▸ Given task: In the material below, copy the stretch from the line that contains "Given: Click the PowerPoint zoom slider" through the line that contains "Action: (683, 21)", substituting "volume slider" for "zoom slider" and changing nothing else. Leave the pictures out of your answer.

▸ Data rows:
— start —
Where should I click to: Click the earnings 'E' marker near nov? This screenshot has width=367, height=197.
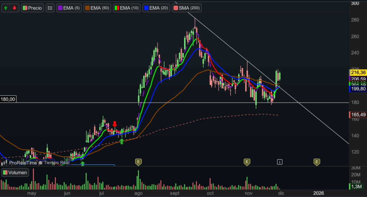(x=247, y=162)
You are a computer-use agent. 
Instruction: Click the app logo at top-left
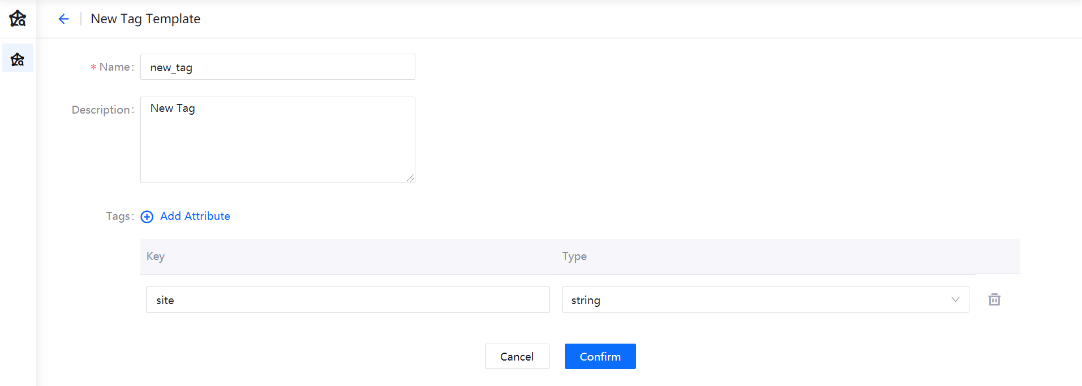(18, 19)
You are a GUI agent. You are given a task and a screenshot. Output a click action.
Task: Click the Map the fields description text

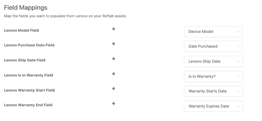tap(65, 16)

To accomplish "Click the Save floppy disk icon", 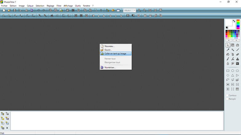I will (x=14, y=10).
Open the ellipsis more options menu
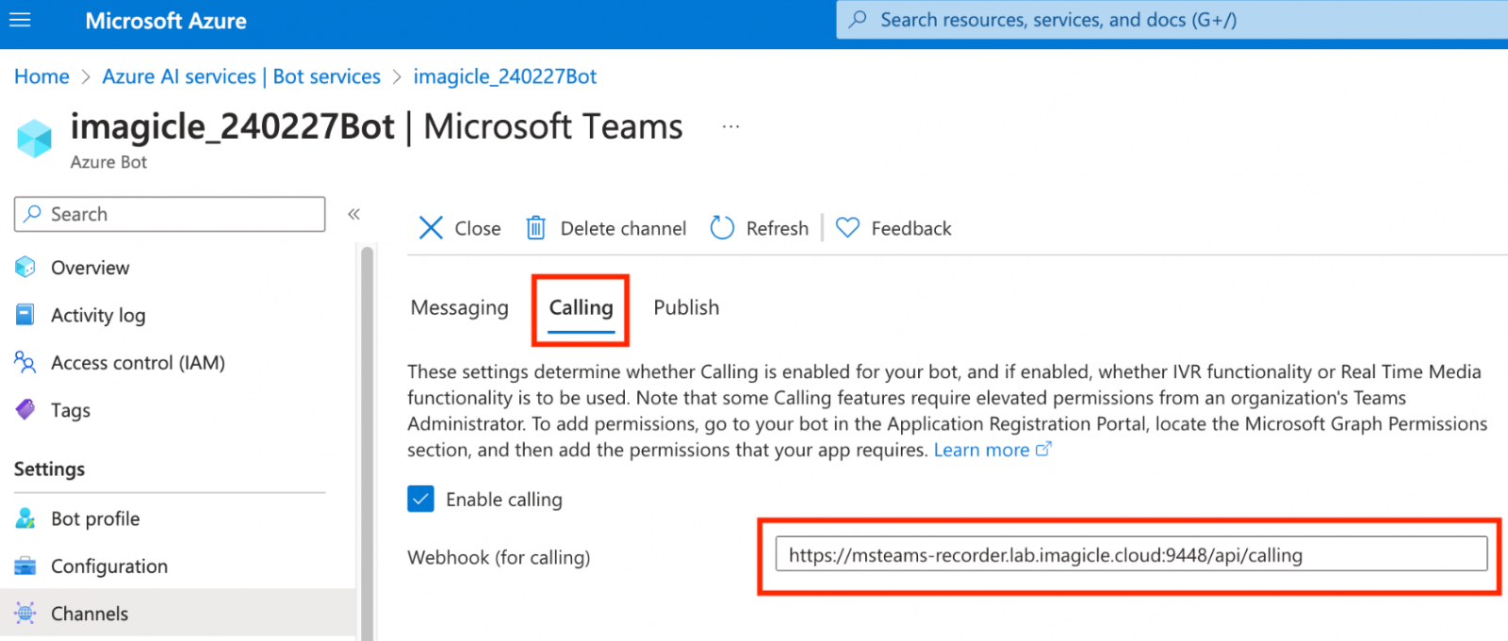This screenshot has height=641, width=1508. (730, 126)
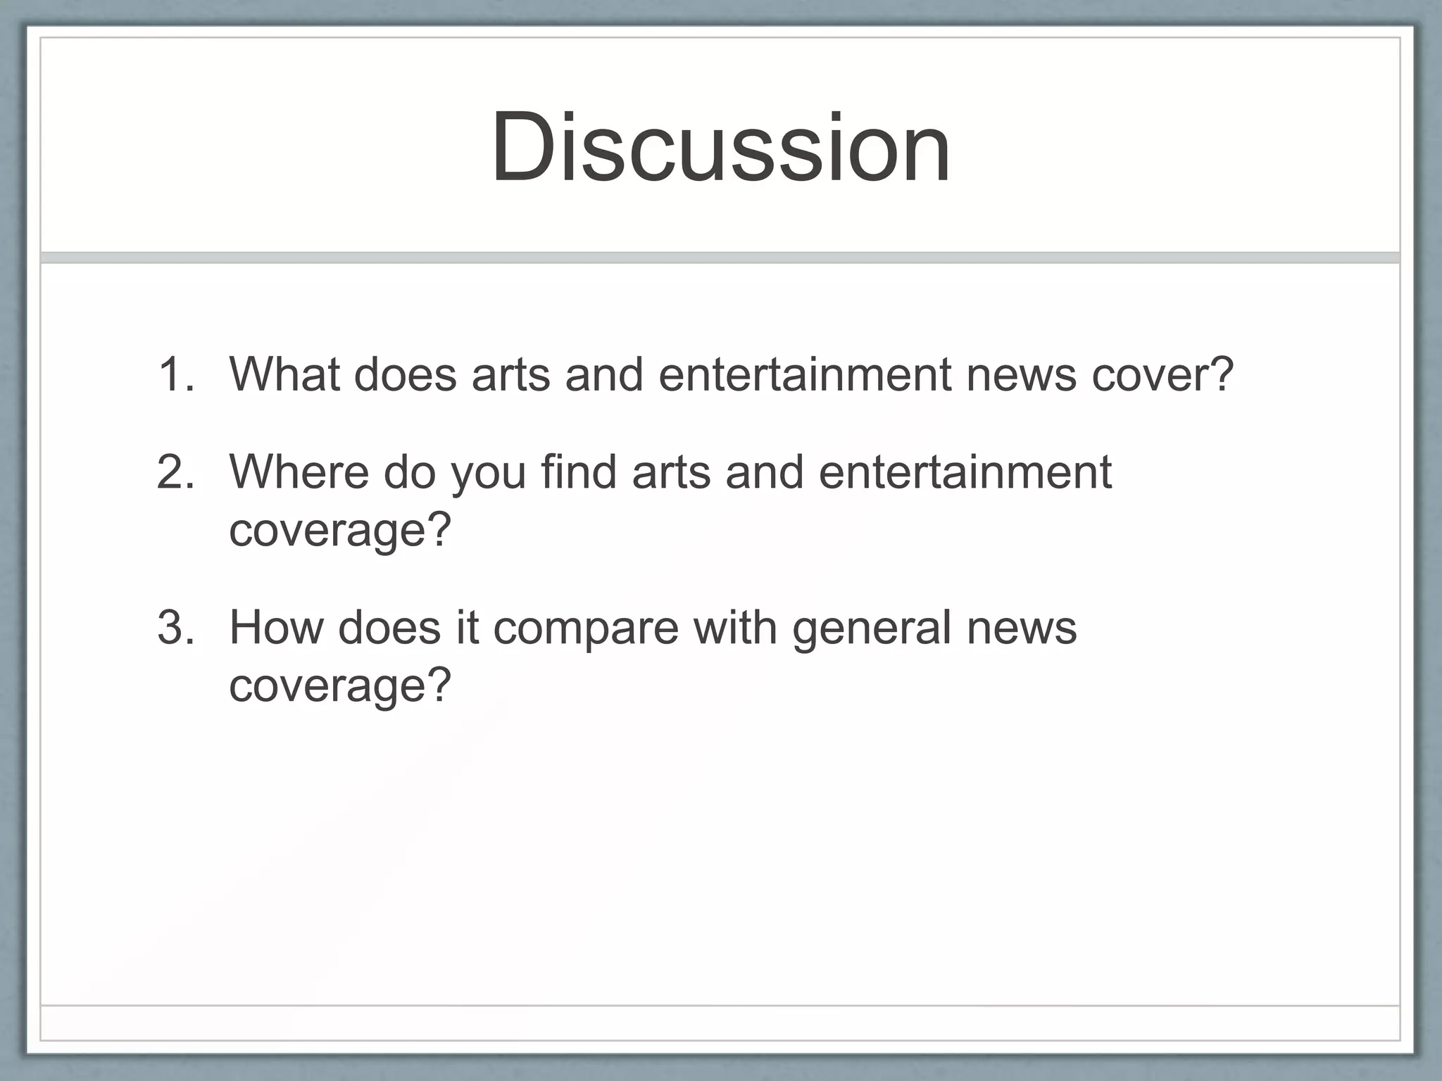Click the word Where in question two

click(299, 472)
— end —
— start —
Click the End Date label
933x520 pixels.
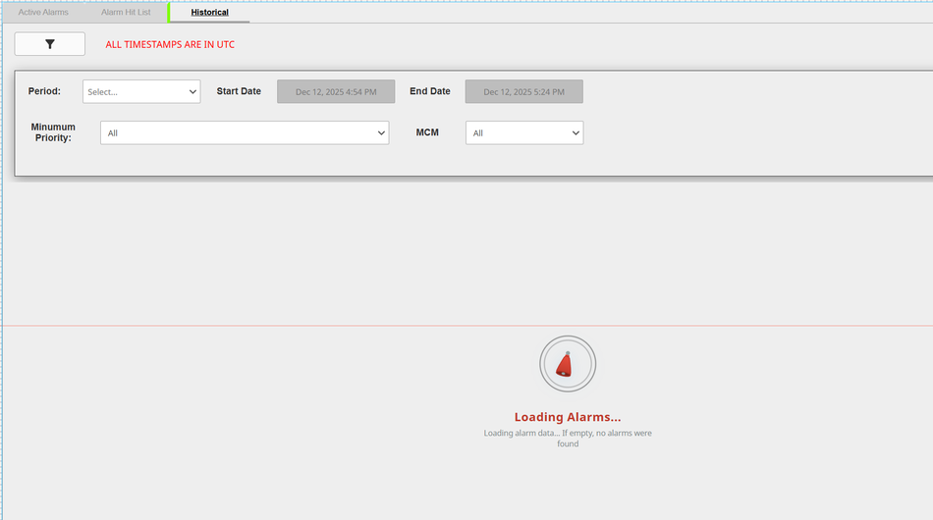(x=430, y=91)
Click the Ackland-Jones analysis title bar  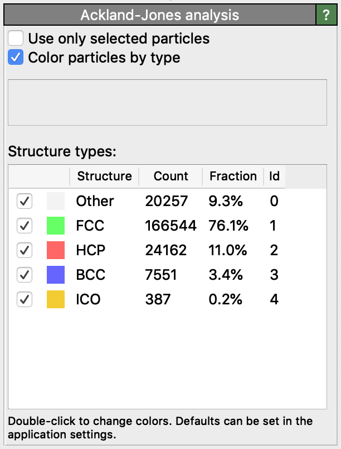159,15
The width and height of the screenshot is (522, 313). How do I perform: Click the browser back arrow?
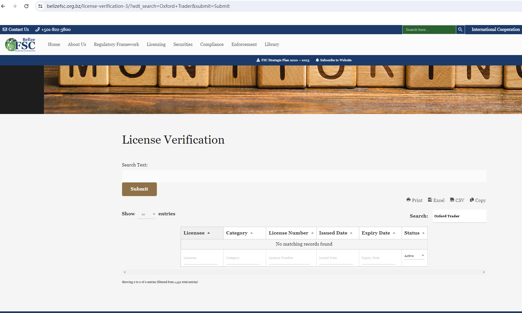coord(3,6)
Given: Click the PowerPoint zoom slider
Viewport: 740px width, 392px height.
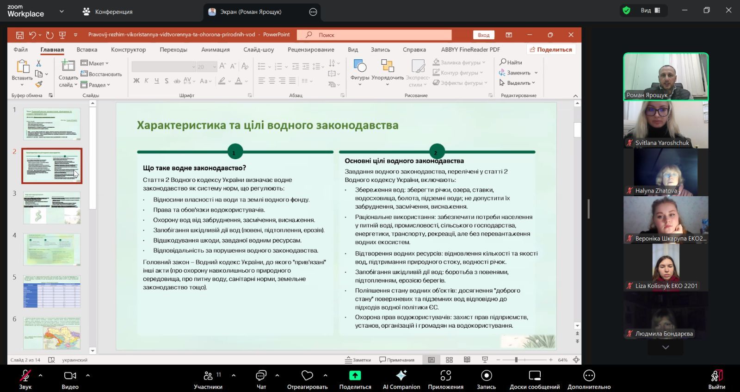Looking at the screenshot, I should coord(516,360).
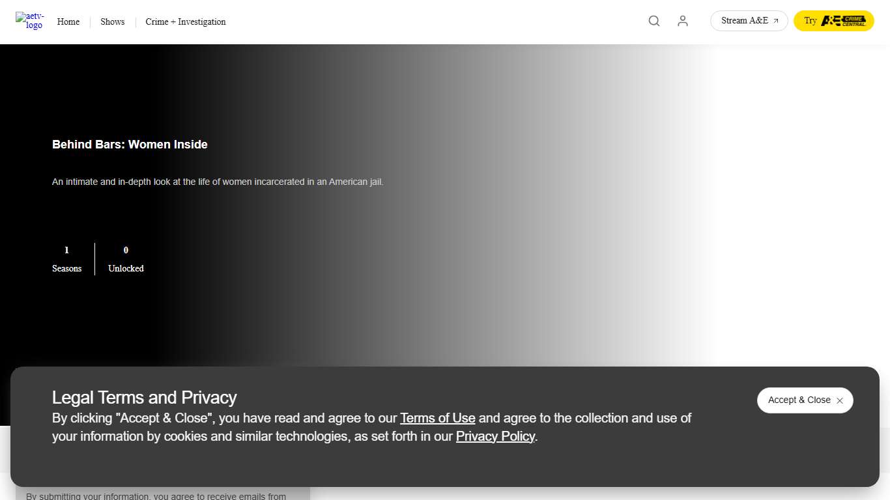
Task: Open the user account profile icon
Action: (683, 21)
— end —
▸ Exercise output:
Given: Click the PowerPoint volume slider
Viewport: 740px width, 392px height.
Looking at the screenshot, I should coord(516,360).
Task: Open the user account profile icon
Action: (683, 21)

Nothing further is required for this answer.